There are several anthropogenic inputs of mercury to the environment, including mining, fossil fuel combustion (e.g., coal-fired power plants), byproducts from paper manufacturing, chor-alkali production, and medical waste incineration. Once deposited in the coastal zone, mercury is methylated by microorganisms in sediment and soil into its more bioavailable and toxic form (methylmercury) allowing it to propagate through the marine food chain to apex predators such as dolphins. This process occurs very efficiently along Florida’s coastal regions that are rich in marshes and mangroves. Bottlenose dolphins obtain mercury primarily from fish prey. Mercury is known to have neurological and immunological toxic effects at low concentrations. U.S. Environmental Protection Agency (US EPA) reference doses for total mercury and methyl mercury in edible fish tissue are 300 ng/g and 100 ng/g (units of parts-per-billion), respectively. Consumption of fish is the main route of human exposure to mercury and this element is often the reason for issuance of most of the fish consumption advisories in the U.S. These action levels are used as benchmarks for human risk, especially for pregnant females or children. It is interesting to note that blood total mercury concentrations for most of the older animals exceed 300 ng/g, the EPA action limit for total mercury in edible fish tissue. Total mercury levels in dolphin blood were related to age class and sex, as shown in Figure 1. Males and females accumulate mercury through the calf and juvenile stages. It seems that fish consumption plays a stronger role in mercury bioaccumulation relative to gestational or milk transfer to young. Total mercury concentrations in reproductive-age females are significantly higher than adult males and higher than the younger age classes of both sexes. This increased mercury bioaccumulation may be due to higher female feeding rates needed to keep up with the energy demands of lactation. Methylmercury was measured in a subset of samples. The chemical form of mercury in blood is predominantly toxic methylmercury (90% of total mercury signature) and in milk comprises greater than 50% of the total mercury signature.

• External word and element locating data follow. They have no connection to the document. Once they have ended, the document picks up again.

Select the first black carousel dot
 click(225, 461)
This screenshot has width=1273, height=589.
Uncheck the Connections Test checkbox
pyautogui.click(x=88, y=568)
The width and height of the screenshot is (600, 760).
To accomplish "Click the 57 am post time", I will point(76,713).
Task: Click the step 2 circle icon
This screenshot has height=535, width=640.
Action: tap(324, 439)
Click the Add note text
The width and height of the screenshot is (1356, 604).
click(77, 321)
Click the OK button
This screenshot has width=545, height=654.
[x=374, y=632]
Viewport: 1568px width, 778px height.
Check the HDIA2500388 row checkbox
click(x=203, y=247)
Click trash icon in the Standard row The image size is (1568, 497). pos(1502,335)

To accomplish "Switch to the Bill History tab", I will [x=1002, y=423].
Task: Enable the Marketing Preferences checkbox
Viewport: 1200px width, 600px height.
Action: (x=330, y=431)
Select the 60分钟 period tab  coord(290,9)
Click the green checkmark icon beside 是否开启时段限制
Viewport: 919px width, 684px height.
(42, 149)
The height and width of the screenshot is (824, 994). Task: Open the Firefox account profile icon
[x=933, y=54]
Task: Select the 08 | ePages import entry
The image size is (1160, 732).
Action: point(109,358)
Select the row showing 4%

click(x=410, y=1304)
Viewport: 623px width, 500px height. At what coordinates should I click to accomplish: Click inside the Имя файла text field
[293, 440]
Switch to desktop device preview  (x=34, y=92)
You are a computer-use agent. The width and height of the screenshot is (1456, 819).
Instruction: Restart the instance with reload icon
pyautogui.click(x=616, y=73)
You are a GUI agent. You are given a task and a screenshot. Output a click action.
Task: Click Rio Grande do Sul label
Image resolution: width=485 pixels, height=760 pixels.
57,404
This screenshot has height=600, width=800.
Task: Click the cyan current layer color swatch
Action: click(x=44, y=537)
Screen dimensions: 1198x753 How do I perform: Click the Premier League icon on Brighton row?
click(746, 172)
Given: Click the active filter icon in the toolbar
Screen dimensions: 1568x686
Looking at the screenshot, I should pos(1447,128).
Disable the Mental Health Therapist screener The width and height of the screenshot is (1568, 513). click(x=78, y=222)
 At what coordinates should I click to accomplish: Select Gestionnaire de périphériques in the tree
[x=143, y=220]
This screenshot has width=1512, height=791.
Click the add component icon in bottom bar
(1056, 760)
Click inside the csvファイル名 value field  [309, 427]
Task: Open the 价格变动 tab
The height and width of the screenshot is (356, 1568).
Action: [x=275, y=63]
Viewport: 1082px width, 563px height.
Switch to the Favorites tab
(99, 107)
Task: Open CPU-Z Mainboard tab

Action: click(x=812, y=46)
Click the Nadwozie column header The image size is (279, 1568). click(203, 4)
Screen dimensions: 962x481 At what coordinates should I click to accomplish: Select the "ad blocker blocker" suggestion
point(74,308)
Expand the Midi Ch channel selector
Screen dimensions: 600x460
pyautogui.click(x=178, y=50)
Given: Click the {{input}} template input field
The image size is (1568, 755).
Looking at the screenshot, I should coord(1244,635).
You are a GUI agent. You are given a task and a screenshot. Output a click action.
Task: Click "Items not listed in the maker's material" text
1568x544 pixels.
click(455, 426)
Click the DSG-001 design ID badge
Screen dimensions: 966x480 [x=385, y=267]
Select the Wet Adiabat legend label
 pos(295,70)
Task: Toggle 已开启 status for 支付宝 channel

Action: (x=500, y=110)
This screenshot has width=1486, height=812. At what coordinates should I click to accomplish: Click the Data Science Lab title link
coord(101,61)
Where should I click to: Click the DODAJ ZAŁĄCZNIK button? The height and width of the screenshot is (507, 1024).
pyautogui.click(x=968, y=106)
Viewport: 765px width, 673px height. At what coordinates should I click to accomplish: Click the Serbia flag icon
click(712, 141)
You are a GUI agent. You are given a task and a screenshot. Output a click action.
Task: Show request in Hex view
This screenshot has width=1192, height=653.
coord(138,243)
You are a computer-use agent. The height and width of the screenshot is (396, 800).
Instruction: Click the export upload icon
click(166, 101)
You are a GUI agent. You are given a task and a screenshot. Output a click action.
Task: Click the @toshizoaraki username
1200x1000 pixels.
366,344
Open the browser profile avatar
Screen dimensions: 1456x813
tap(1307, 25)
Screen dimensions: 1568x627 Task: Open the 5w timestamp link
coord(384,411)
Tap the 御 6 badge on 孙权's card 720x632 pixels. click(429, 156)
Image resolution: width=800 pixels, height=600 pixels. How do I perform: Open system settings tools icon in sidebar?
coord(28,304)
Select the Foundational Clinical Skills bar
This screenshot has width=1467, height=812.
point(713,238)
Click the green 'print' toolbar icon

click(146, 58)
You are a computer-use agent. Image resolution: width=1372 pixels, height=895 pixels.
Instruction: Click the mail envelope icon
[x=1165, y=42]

The trace element concentrations established in this study can serve as a baseline index for future monitoring of this population and as a benchmark for comparisons to other coastal bottlenose dolphin populations currently under study. The methods developed at NIST are universal and will be transferred to all dolphin live capture health assessment projects performed in the U.S. Several manuscripts addressing the analytical methods developed for the project and the utility of employing blood and skin as non-lethal indicators for trace element status are currently in preparation. Future research will be incorporated into Ms. Bryan’s PhD project at the Medical University of South Carolina. One of the goals will be to put concentration data in a physiological context in order to qualify sublethal health impacts, using a combination of biological and physiological endpoints to aid in evaluating the effects of specific trace element contaminants. Other future goals are to conduct more trace element speciation experiments, examine trace element protein coupling and mechanisms, develop biomarkers for bottlenose dolphins and apply these methods to urine diagnostics. Support for this project has been provided by NOAA Fisheries, Dolphin Quest, and Disney’s Animal Programs.